→ **PROBLEM**: Character for character, write out the data below.

[Dataset entries]
.....
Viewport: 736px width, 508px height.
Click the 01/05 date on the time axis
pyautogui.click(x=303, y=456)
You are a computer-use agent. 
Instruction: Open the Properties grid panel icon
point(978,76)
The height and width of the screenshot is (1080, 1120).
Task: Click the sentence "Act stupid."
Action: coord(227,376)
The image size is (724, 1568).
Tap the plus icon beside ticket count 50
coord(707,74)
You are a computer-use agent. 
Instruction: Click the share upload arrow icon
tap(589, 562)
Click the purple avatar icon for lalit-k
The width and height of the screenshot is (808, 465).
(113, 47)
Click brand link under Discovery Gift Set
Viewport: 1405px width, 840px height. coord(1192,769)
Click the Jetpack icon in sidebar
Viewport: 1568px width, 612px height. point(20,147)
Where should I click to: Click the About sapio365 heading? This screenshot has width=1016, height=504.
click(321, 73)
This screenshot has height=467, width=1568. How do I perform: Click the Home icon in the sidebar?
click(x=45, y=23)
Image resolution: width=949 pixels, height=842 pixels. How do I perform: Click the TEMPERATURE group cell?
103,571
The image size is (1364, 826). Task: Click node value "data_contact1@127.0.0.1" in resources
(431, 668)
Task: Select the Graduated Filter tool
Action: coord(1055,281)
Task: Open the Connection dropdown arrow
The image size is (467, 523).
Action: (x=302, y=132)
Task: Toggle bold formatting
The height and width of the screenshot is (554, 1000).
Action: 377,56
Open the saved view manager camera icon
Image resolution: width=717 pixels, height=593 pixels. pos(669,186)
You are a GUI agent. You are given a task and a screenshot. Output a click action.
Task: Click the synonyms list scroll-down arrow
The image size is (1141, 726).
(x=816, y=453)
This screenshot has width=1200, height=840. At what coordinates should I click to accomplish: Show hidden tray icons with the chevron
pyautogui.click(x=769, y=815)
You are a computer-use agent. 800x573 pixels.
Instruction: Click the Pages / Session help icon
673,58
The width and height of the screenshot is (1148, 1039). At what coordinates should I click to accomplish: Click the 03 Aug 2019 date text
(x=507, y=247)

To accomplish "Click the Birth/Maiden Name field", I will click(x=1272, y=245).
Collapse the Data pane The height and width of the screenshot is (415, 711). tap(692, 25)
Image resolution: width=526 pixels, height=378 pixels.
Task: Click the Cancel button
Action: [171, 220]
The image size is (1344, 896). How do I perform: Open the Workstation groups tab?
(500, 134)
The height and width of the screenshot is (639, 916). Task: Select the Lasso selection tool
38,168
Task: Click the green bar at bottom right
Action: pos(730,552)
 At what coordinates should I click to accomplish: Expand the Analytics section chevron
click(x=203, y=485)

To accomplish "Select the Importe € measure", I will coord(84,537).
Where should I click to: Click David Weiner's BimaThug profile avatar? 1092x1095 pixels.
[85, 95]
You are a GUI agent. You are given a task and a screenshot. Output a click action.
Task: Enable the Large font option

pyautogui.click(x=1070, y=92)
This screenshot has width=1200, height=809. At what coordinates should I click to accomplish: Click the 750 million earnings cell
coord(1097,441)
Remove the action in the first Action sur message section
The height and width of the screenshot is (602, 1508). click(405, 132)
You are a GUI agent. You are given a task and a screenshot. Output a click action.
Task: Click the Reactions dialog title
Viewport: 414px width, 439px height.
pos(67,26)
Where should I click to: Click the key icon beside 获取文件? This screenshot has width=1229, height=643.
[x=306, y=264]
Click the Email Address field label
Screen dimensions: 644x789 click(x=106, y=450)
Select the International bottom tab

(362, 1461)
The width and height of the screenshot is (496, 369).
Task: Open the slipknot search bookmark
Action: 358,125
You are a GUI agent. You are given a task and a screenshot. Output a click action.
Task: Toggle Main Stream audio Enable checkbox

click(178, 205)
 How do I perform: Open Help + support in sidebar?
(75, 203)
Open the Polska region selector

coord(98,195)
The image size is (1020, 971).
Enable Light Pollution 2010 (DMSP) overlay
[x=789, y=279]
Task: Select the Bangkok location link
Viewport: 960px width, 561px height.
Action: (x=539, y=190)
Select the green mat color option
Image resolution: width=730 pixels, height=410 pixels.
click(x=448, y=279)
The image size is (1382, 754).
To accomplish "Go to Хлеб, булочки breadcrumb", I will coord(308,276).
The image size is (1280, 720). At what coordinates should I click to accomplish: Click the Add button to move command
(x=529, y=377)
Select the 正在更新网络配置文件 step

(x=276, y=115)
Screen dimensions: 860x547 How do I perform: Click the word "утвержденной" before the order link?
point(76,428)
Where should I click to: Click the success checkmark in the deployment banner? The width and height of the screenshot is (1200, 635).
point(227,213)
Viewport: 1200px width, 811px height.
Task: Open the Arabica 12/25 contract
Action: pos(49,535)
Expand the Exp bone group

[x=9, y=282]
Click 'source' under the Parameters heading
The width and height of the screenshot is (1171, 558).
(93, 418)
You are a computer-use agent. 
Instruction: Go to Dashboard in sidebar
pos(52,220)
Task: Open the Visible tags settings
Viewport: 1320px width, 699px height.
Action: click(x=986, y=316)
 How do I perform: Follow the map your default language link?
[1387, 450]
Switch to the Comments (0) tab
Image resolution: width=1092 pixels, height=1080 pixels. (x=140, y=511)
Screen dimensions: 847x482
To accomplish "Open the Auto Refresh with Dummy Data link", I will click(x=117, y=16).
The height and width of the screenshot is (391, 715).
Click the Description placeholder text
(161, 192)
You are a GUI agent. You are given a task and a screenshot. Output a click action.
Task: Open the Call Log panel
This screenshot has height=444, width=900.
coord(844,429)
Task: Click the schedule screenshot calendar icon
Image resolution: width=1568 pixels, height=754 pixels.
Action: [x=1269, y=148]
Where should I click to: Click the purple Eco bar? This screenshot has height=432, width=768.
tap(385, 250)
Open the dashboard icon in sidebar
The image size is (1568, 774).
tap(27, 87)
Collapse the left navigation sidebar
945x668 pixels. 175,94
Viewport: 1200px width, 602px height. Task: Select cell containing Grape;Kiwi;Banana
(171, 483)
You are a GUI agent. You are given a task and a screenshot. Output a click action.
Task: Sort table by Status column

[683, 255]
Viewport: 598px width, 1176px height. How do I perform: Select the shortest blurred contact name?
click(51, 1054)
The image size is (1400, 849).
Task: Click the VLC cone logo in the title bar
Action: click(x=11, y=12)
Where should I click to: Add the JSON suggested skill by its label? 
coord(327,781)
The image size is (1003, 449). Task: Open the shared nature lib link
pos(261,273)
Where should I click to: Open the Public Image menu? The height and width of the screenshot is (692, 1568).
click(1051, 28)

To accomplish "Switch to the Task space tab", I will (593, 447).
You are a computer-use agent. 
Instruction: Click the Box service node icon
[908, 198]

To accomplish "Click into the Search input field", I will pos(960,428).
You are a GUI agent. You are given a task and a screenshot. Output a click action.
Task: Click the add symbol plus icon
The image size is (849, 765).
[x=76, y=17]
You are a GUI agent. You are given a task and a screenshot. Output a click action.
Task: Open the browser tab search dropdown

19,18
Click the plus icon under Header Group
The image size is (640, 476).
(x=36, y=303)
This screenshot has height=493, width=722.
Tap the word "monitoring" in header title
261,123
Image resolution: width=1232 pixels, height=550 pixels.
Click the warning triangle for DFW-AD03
.....
→ **ANSWER SPACE**:
Viewport: 736px width, 508px height.
Click the 01/05 date on the time axis
pyautogui.click(x=303, y=456)
You are a computer-use agent. 
Instruction: Open the Properties grid panel icon
point(978,76)
The height and width of the screenshot is (1080, 1120).
Task: Click the sentence "Act stupid."
Action: coord(227,376)
The image size is (724, 1568).
Tap the plus icon beside ticket count 50
coord(707,74)
You are a computer-use agent. 
Instruction: Click the share upload arrow icon
tap(589, 562)
Click the purple avatar icon for lalit-k
The width and height of the screenshot is (808, 465).
(113, 47)
Click brand link under Discovery Gift Set
Viewport: 1405px width, 840px height. coord(1192,769)
Click the Jetpack icon in sidebar
Viewport: 1568px width, 612px height. point(20,147)
Where should I click to: Click the About sapio365 heading? This screenshot has width=1016, height=504.
click(321, 73)
This screenshot has height=467, width=1568. How do I perform: Click the Home icon in the sidebar?
click(x=45, y=23)
Image resolution: width=949 pixels, height=842 pixels. How do I perform: Click the TEMPERATURE group cell?
103,571
The image size is (1364, 826). Task: Click node value "data_contact1@127.0.0.1" in resources
(431, 668)
Task: Select the Graduated Filter tool
Action: coord(1055,281)
Task: Open the Connection dropdown arrow
The image size is (467, 523).
Action: (x=302, y=132)
Task: Toggle bold formatting
The height and width of the screenshot is (554, 1000).
Action: 377,56
Open the saved view manager camera icon
Image resolution: width=717 pixels, height=593 pixels. pos(669,186)
You are a GUI agent. You are given a task and a screenshot. Output a click action.
Task: Click the synonyms list scroll-down arrow
The image size is (1141, 726).
(x=816, y=453)
This screenshot has width=1200, height=840. At what coordinates should I click to accomplish: Show hidden tray icons with the chevron
pyautogui.click(x=769, y=815)
You are a computer-use agent. 800x573 pixels.
Instruction: Click the Pages / Session help icon
673,58
The width and height of the screenshot is (1148, 1039). At what coordinates should I click to accomplish: Click the 03 Aug 2019 date text
(x=507, y=247)

To accomplish "Click the Birth/Maiden Name field", I will click(x=1272, y=245).
Collapse the Data pane The height and width of the screenshot is (415, 711). tap(692, 25)
Image resolution: width=526 pixels, height=378 pixels.
Task: Click the Cancel button
Action: [171, 220]
The image size is (1344, 896). How do I perform: Open the Workstation groups tab?
(500, 134)
The height and width of the screenshot is (639, 916). Task: Select the Lasso selection tool
38,168
Task: Click the green bar at bottom right
Action: pos(730,552)
 At what coordinates should I click to accomplish: Expand the Analytics section chevron
click(x=203, y=485)

To accomplish "Select the Importe € measure", I will coord(84,537).
Where should I click to: Click David Weiner's BimaThug profile avatar? 1092x1095 pixels.
[85, 95]
You are a GUI agent. You are given a task and a screenshot. Output a click action.
Task: Enable the Large font option

pyautogui.click(x=1070, y=92)
This screenshot has width=1200, height=809. At what coordinates should I click to accomplish: Click the 750 million earnings cell
coord(1097,441)
Remove the action in the first Action sur message section
The height and width of the screenshot is (602, 1508). click(405, 132)
You are a GUI agent. You are given a task and a screenshot. Output a click action.
Task: Click the Reactions dialog title
Viewport: 414px width, 439px height.
pos(67,26)
Where should I click to: Click the key icon beside 获取文件? This screenshot has width=1229, height=643.
[x=306, y=264]
Click the Email Address field label
Screen dimensions: 644x789 click(x=106, y=450)
Select the International bottom tab

(362, 1461)
The width and height of the screenshot is (496, 369).
Task: Open the slipknot search bookmark
Action: 358,125
You are a GUI agent. You are given a task and a screenshot. Output a click action.
Task: Toggle Main Stream audio Enable checkbox

click(178, 205)
 How do I perform: Open Help + support in sidebar?
(75, 203)
Open the Polska region selector

coord(98,195)
The image size is (1020, 971).
Enable Light Pollution 2010 (DMSP) overlay
[x=789, y=279]
Task: Select the Bangkok location link
Viewport: 960px width, 561px height.
Action: (x=539, y=190)
Select the green mat color option
Image resolution: width=730 pixels, height=410 pixels.
click(x=448, y=279)
The image size is (1382, 754).
To accomplish "Go to Хлеб, булочки breadcrumb", I will coord(308,276).
The image size is (1280, 720). At what coordinates should I click to accomplish: Click the Add button to move command
(x=529, y=377)
Select the 正在更新网络配置文件 step

(x=276, y=115)
Screen dimensions: 860x547 How do I perform: Click the word "утвержденной" before the order link?
point(76,428)
Where should I click to: Click the success checkmark in the deployment banner? The width and height of the screenshot is (1200, 635).
point(227,213)
Viewport: 1200px width, 811px height.
Task: Open the Arabica 12/25 contract
Action: pos(49,535)
Expand the Exp bone group

[x=9, y=282]
Click 'source' under the Parameters heading
The width and height of the screenshot is (1171, 558).
(93, 418)
You are a computer-use agent. 
Instruction: Go to Dashboard in sidebar
pos(52,220)
Task: Open the Visible tags settings
Viewport: 1320px width, 699px height.
Action: click(x=986, y=316)
 How do I perform: Follow the map your default language link?
[1387, 450]
Switch to the Comments (0) tab
Image resolution: width=1092 pixels, height=1080 pixels. (x=140, y=511)
Screen dimensions: 847x482
To accomplish "Open the Auto Refresh with Dummy Data link", I will click(x=117, y=16).
The height and width of the screenshot is (391, 715).
Click the Description placeholder text
(161, 192)
You are a GUI agent. You are given a task and a screenshot. Output a click action.
Task: Open the Call Log panel
This screenshot has height=444, width=900.
coord(844,429)
Task: Click the schedule screenshot calendar icon
Image resolution: width=1568 pixels, height=754 pixels.
Action: [x=1269, y=148]
Where should I click to: Click the purple Eco bar? This screenshot has height=432, width=768.
tap(385, 250)
Open the dashboard icon in sidebar
The image size is (1568, 774).
tap(27, 87)
Collapse the left navigation sidebar
945x668 pixels. 175,94
Viewport: 1200px width, 602px height. Task: Select cell containing Grape;Kiwi;Banana
(171, 483)
You are a GUI agent. You are given a task and a screenshot. Output a click action.
Task: Sort table by Status column

[683, 255]
Viewport: 598px width, 1176px height. How do I perform: Select the shortest blurred contact name?
click(51, 1054)
The image size is (1400, 849).
Task: Click the VLC cone logo in the title bar
Action: click(x=11, y=12)
Where should I click to: Add the JSON suggested skill by its label? 
coord(327,781)
The image size is (1003, 449). Task: Open the shared nature lib link
pos(261,273)
Where should I click to: Open the Public Image menu? The height and width of the screenshot is (692, 1568).
click(1051, 28)

To accomplish "Switch to the Task space tab", I will (593, 447).
You are a computer-use agent. 
Instruction: Click the Box service node icon
[908, 198]

To accomplish "Click into the Search input field", I will pos(960,428).
You are a GUI agent. You are given a task and a screenshot. Output a click action.
Task: Click the add symbol plus icon
The image size is (849, 765).
[x=76, y=17]
You are a GUI agent. You are given a task and a screenshot. Output a click action.
Task: Open the browser tab search dropdown

19,18
Click the plus icon under Header Group
The image size is (640, 476).
(x=36, y=303)
This screenshot has height=493, width=722.
Tap the word "monitoring" in header title
261,123
Image resolution: width=1232 pixels, height=550 pixels.
Click the warning triangle for DFW-AD03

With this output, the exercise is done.